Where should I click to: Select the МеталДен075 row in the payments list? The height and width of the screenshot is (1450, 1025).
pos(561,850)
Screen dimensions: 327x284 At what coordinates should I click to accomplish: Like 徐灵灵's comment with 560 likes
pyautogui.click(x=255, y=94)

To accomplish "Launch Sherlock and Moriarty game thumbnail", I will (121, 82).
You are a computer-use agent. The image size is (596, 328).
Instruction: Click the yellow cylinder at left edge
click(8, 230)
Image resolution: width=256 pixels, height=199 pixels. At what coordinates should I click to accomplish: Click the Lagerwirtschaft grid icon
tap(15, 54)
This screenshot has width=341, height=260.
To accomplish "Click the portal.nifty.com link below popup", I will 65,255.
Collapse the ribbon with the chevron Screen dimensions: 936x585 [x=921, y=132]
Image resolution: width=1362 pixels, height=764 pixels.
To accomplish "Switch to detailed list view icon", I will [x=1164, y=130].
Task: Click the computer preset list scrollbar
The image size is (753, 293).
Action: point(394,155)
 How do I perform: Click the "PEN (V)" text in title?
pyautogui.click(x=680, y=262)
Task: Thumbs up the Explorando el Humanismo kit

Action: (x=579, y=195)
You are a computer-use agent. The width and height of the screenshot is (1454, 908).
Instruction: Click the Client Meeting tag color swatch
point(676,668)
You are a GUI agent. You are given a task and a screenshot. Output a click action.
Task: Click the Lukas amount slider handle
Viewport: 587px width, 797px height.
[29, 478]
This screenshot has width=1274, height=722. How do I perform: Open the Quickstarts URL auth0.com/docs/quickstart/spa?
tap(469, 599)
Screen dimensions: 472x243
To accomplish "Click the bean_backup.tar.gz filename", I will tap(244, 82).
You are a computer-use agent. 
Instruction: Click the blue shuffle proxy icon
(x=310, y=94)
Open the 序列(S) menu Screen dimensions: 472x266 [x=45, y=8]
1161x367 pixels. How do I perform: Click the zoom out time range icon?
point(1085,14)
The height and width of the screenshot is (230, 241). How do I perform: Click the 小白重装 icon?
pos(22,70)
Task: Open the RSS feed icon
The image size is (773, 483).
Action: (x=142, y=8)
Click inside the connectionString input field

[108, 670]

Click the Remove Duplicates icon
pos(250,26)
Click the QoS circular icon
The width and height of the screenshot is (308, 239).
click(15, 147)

[Task requirements]
Say how many lines above contain the string "agent". Answer with the number only.

[Result for this task]
4